Be warned that sprouted breads tend to have a denser texture that may be better suited for toast than a sandwich, Susie says.
Seeded bread
You’ll likely find different types of whole-grain bread with added seeds, which add even more nutrients to those products.
“Seeds can be full of good fats,” Susie says, and are another way to add fiber and protein. She particularly recommends looking for bread containing flaxseeds and chia seeds, which are packed with nutrients. Experts previously told TODAY.com that pumpkin seeds are some of the healthiest seeds due to their high fiber, protein, zinc and magnesium content.
However, any added seeds will change the texture of the bread, Susie notes, which may or may not be to your preferences.
And just because a bread has seeds doesn’t mean it’s automatically a healthier choice, Rissetto said. It’s also not a guarantee that the bread is made with 100% whole grains, she added.
The seeds can also add extra calories, which may be something to keep in mind depending on your goals, Gentile explains. “It does bump up the calories for the bread, possibly significantly,” she says.
Gluten-free breads
For those with gluten allergies or sensitivities, gluten-free bread will be the healthiest option.
And, thankfully, you have a lot of options to choose from at the grocery store these days, Susie says. Many gluten-free breads are made with alternate starches, like corn, chickpea, oat, millet or rice flour. These breads are still high in carbohydrates and may be high in calories, too, Rissetto said, so don’t assume that a gluten-free bread is going to be healthier overall.

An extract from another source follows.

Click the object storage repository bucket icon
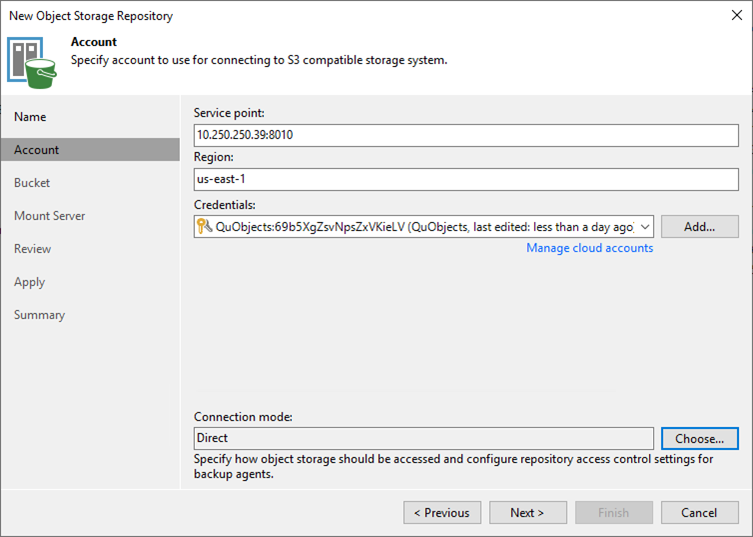pyautogui.click(x=32, y=60)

Those alternate flours tend to provide less fiber than whole-grain flour, Gentile notes. And, because gluten is what gives bread its characteristic spongy texture, gluten-free bread may be a bit crumblier than other types, Susie explains.

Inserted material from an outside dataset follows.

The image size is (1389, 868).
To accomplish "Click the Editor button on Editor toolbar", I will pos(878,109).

Rissetto recommends keeping gluten-free bread in the freezer and then toasting it without defrosting for the best taste and texture.
Gluten-free bread can also be made with almond flour, which provides some extra protein and healthy fats, Gentile says.
Additionally, sourdough bread naturally contains less gluten than other types of bread because gluten gets broken down during the bread-making process, Gentile explains. So it may be another good option if you’re sensitive to gluten. But sourdough bread is not entirely gluten-free, so people with gluten allergies should steer clear.
Sourdough is Rissetto’s favorite healthy bread, she said. That’s because its low pH and longer fermentation time aids in digestion of certain complex carbohydrates “that are not properly absorbed by the small intestine (and) can cause bloating.”
What’s the healthiest bread you can buy?
When Consumer Reports looked at 56 breads on the market to find the healthiest options, it generally opted for breads that are made with whole grains and low on added sugar and sodium. Breads that have added nuts and seeds provide bonus protein and healthy fats, the publication said.
The healthiest breads, according to Consumer Reports, include:
- Food For Life Organic Flourless Sprouted Grain Ezekiel 4:9
- Food For Life Organic Flourless 7 Sprouted Grains
- 365 Whole Foods Market Organic Ancient Grains
- Nature’s Own 100% Whole Wheat
- Dave’s Killer Bread Organic Powerseed
No matter what type of bread you choose, remember that carbohydrates are not the enemy. “People demonize carbs and are so scared of them,” Susie says. “It’s wonderful to remind people that you can absolutely enjoy these foods — and they’re very much good for you.”